Die titanische graue Linie war unerschütterlich und fest. Man hätte den Griff
eines Regenschirms darüberhaken können, und er wäre dort hängengeblieben.
    Diesen Wind im Gesicht, hatte Wart das Gefühl,
nicht erschaffen zu sein. Von der feuchten Festigkeit unter seinen
schwimmhäutigen Füßen abgesehen, lebte er im Nichts, einem massiven Nichts, wie
es das Chaos ist. Es war das Gefühl eines Punktes in der Geometrie, eines
mysteriösen Daseins auf der kürzesten Entfernung zwischen zwei Punkten – oder
einer auf glatter Fläche gezogenen Geraden, die Länge und Breite hatte, doch
keine Größe. Keine Größe? Es war die personifizierte Größe.

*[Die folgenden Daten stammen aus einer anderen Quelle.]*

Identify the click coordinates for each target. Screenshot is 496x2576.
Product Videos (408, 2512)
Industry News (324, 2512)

    Es war Macht, Strömung, Kraft, Richtung, ein
pulsloser Welt-Strom der Vergessenheit.
    Diesem Fegefeuer, dieser unheiligen Vorhölle waren
Grenzen gesetzt. Weit im Osten, vielleicht eine Meile entfernt, war ein
ungebrochener Geräusch-Wall. Er wogte ein wenig, brandete, schien sich
auszudehnen und zusammenzuziehen, war indessen fest und massiv. Es klang
bedrohlich, auf Opfer lüstern – denn es war das gewaltige, unbarmherzige Meer.

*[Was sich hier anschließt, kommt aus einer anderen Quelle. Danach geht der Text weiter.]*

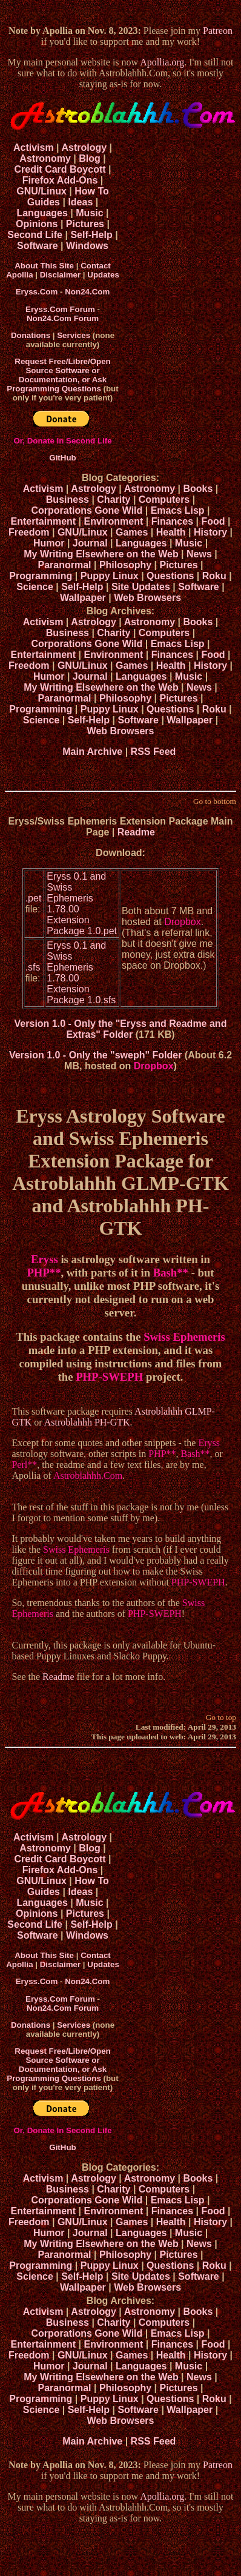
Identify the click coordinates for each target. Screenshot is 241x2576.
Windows (87, 246)
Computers (164, 499)
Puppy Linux (110, 576)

    Zwei Meilen im Westen waren drei Lichtpunkte, im
Dreieck angeordnet: die dürftigen Dochte in den Hütten von Fischern, die früh
aufgestanden waren, um bei Flut an einem der Priele im Watt zu sein. Manchmal
lief das Wasser dem Meer entgegen. Das war die Gesamtheit seiner Welt: das Meeresrauschen
und die drei kleinen Lichter -Dunkelheit, Unendlichkeit, Flachheit,
Feuchtigkeit – und, im Schlund der Nacht, der Golfstrom des Windes.
    Als der Tag warnend heraufdämmerte, stellte der
Junge fest, daß er inmitten einer Ansammlung von seinesgleichen stand. Sie
saßen auf dem Schlamm, im Schlick, auf den das Meer langsam wieder zurückkroch,
oder schwammen schon auf dem Wasser, das sie geweckt hatte, außerhalb der
lästig brodelnden Brandung. Die Sitzenden waren wie große Teekannen, deren
Schnabelhälse unter den Flügeln steckten. Die Schwimmenden tauchten bisweilen
ihren Kopf unter und schüttelten ihn. Einige, die auf dem Schlamm wach wurden,
standen auf und schlugen heftig mit den Flügeln. Das tiefgründige Schweigen
wurde von einem schwatzhaften Geschnatter abgelöst. Es waren ihrer an die
vierhundert auf diesem Platz – wunderschöne Geschöpfe, die wilden,
weißstirnigen Bläßgänse, die niemand vergißt, der sie einmal von nahem gesehen
hat.
    Lang ehe die Sonne kam, machten sie sich
flugbereit. Familienclans aus der Brut vom Vorjahr schlössen sich zu Gruppen
zusammen, und diese wiederum schlössen sich anderen an, vielleicht unter dem
Kommando eines Großvaters, oder auch eines Urgroßvaters, oder aber eines
weithin bekannten und geachteten Führers. Sobald die Züge komplett waren, kam
ein leiser Ton der Erregung in ihre Unterhaltung. Sie fingen an, ihre Köpfe
ruckartig von einer Seite zur anderen zu bewegen. Dann drehten sie sich in den
Wind und waren plötzlich allesamt in der Luft, vierzehn oder vierzig zugleich;
ihre weitgespannten Flügel schöpften die Schwärze aus, und in ihren Schreien
klang Triumph mit. Sie wendeten, stiegen steil auf und waren den Blicken entschwunden.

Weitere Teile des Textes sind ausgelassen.